Mr Massey is looking at ‘whether and how’ it can apply human factors techniques to three areas of its work. The first in how it trains its investigators. He wants investigators to be able to ‘take an informed view about the systemic issues that may sit alongside any areas where an individual may have made a mistake’.

He wants the GMC to use human factors experts as witnesses in its investigation process. ‘Historically, we have only used doctors as experts,’ he adds.

Finally, he’s considering training responsible officers in human factors skills. These are the senior doctors the GMC works with, who often decide when to refer colleagues for investigations. ‘We want to help them to bring more of a human factors approach to their work.’


‘Crunch point’

All this extra focus on ‘systemic’ issues, beyond personal culpability, begs an obvious question, of course: has there been sufficient focus on all this in previous probes?

Mr Massey says it has taken ‘system context’ into account and offers the following evidence: ‘We’ve reduced by over a half, the number of investigations where there has been a single clinical incident, even where a patient may tragically have died’.

‘But there’s scope to build in more human factors in a deeper way.’

The GMC is also playing a part in pointing out pressures in the NHS, he says. Last year, he spoke of a ‘crunch point in the medical workforce’ and the ‘insufficient action is being taken to address it’. He works with government agencies, such as the Care Quality Commission, Health Education England and NHS Improvement to pinpoint and ease arising pressures.

It has commissioned several reviews. One, by two respected academics, Roger Kline and Doyin Atewologun will examine why some groups of doctors, those from black and minority ethnic backgrounds, are referred to the GMC more than others and to look at its own practices.

Another, by Dame Clare Marx, a former president of the Royal College of Surgeons, will look at how cases of gross negligence manslaughter and culpable homicide (in Scotland) are initiated and investigated.

The GMC has made a number of commitments to the BMA, including a pledge to doctors never to demand their reflective statements if investigating concerns about them.

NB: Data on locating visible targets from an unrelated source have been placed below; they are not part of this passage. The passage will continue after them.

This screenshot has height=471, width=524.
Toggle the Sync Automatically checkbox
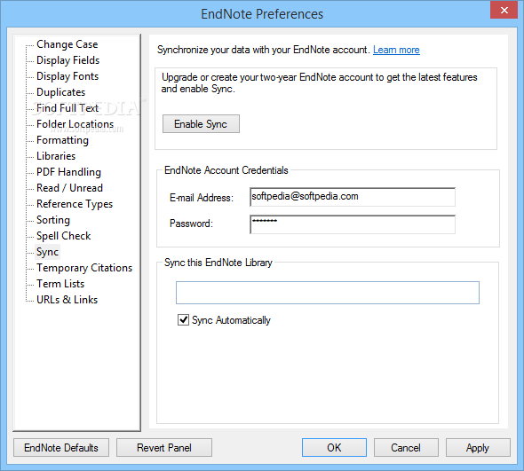tap(183, 320)
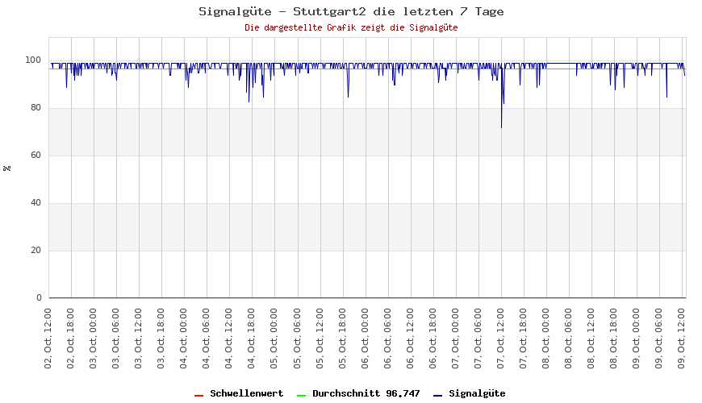Viewport: 702px width, 403px height.
Task: Select the Schwellenwert legend label
Action: point(246,393)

It even lobbied the Government (unsuccessfully), in its evidence to the Williams Review, for the reflections to have full legal protection, a measure also backed by the BMA.

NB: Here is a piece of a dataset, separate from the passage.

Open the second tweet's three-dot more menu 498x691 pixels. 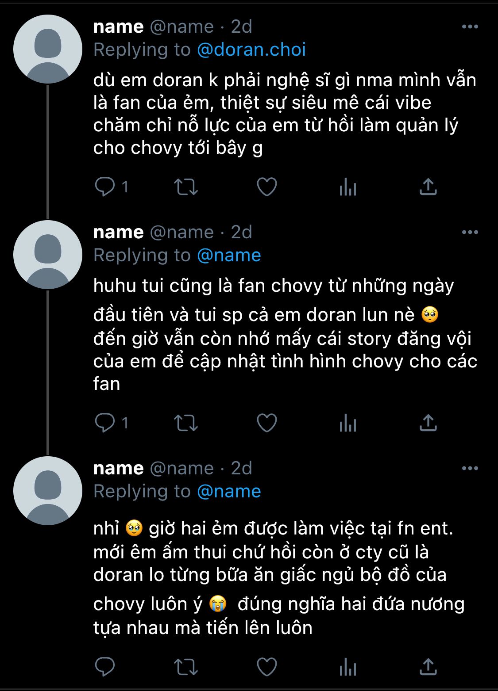tap(470, 232)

But he admits that there’s a limit to what the GMC can do on its own to ease anxiety in the profession, fomented by the Dr BawaGarba case.

‘The GMC is part of a wider system in terms of the wider anxieties that came out of this case. We’re not responsible for the criminal justice system or workforce planning. We’re not responsible for how employers make doctors feel confident that when they can raise concerns, they will be acted upon.’

He believes the direction he set for the GMC, one he set out in our interview last year, is the ‘right one’ and that ‘everything that has come out of this case reinforces the direction of travel… we want to move to a place where the GMC spends the bulk of its resources supporting doctors rather than investigating. Ensuring it understands what’s driving mistakes and takes actions to avoid these mistakes happening.’ He considers himself the ‘right person’ for the job.

Towards the end of the interview, after being asked again if he will consider his position, Mr Massey concedes there nothing he can say ‘to change people’s opinion about the GMC’. He believes ‘actions speak louder than words’ and hopes doctors will give him the chance to prove it.

Those actions will need to be extraordinarily effective if the GMC is to regain the trust of the profession.